Dissecting the Transformer

Tech Blog Reda Affane

We saw how attention works and how it improved neural machine translation systems (see the previous blog post). We are now going to unveil the secrets behind the power of the most famous NLP models nowadays (a.k.a BERT and friends), the Transformer. In this second part, we are going to dive into the details of this architecture with the aim of getting a solid understanding of how its different components operate and interact.

Dissecting the Transformer Monster Japanese cartoon

Dissecting the Transformer Monster (Source)

Attention Everywhere!

As you now understand, attention was a revolutionary idea in sequence-to-sequence systems such as translation models. The folks of the Google Translate team understood this very well. Being full of ideas (and GPUs), these people had the amazing idea to push attention even further.

This boiled down to this rather simple observation: In addition of using attention to compute representations (i.e., context vectors) out of the encoder’s hidden state vectors, why not use Attention to compute the encoder’s hidden state vectors themselves? The immediate advantage of leveraging this idea was appealing: Get rid of the inherent sequential structure of RNNs, which hinders the parallelization of such models.

As professor Eugenio so eloquently put it:

 Drop your RNN and LSTM, they are no good!… Forget RNN and variants. Use ATTENTION. ATTENTION really is all you need! 

And so in 2017, in their now iconic paper Attention Is All You Need, the world was introduced to this new architecture:

Transformers Architecture
Figure 1: Transformer architecture overview

In this blog, we will shed some light into the main components of this model.

As the saying goes “You don’t change a winning team.” Consequently, the core concepts of the previously discussed model were kept: The transformer leverages an encoder-decoder architecture as well as an attention mechanism between these two components. But not only that: In the following, we are going to discuss the self-attention layer, the multi-head concept, and the magic of positional encodings.


Let’s now get down to the central component, the self-attention layer (called multi-head attention in figure 1; we will get to the reason behind this name in a moment). Self-attention is first and foremost a sequence-to-sequence transformation, meaning it transforms a sequence of tokens into a new sequence of tokens.

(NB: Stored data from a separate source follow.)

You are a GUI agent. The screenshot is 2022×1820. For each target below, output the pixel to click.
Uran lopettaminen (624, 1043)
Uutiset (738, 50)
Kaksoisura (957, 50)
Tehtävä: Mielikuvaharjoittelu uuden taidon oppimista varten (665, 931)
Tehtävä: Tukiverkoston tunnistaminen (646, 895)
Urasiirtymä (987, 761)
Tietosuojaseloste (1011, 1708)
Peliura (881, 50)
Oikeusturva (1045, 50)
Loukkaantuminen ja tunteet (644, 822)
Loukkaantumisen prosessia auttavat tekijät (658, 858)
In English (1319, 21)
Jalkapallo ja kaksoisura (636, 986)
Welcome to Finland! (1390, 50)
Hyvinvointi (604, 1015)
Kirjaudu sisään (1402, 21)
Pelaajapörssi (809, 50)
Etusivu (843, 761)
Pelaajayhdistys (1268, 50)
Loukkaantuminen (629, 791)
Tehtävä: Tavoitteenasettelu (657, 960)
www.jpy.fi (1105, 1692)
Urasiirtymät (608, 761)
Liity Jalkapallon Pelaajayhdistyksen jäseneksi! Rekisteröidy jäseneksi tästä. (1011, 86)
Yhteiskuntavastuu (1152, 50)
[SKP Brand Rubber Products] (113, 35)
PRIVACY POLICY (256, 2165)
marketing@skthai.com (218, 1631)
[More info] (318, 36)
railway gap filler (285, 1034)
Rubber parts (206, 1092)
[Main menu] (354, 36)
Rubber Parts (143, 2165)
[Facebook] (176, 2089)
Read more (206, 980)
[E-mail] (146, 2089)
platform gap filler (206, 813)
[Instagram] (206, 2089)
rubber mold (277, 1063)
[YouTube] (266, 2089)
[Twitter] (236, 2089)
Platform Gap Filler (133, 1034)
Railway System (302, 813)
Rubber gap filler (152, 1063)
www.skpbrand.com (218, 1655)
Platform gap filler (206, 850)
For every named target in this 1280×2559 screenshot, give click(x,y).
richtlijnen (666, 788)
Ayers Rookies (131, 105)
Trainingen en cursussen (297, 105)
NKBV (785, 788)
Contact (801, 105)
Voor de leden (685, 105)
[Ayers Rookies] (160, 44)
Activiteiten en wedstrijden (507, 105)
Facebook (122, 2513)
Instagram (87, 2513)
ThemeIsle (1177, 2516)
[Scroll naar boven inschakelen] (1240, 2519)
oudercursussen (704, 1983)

self-attention layer in NLP Transformer models
Figure 2: The Self-Attention Layer

As we now understand, a good representation of a word needs to consider its context within a sentence (this is already one of the core ideas of ELMo, for instance). In other words, the representation vectorW(i) of word i needs to account for the wordsW(1),...,W(i-1)left of i and similarly, wordsW(i+1),...,W(n) right of i. This entails being somehow able to relate a word with its neighboring words. Which takes us to the second idea, which is commonly used in machine learning: how do you assess how related two items are? Two Amazon products, two Netflix viewers…or two words in a sentence? You usually take their dot product (in an appropriate space):

self-attention layer inner workings
Figure 3: This figure shows the steps to compute the representation of word X(j): For each word vector X(i) in the sentence, compute the dot-product between X(i) and X(j), noted as α(i). Then use this value as a weight for word vector X(i), in the final weighted sum W(j) = Σα(k)X(k).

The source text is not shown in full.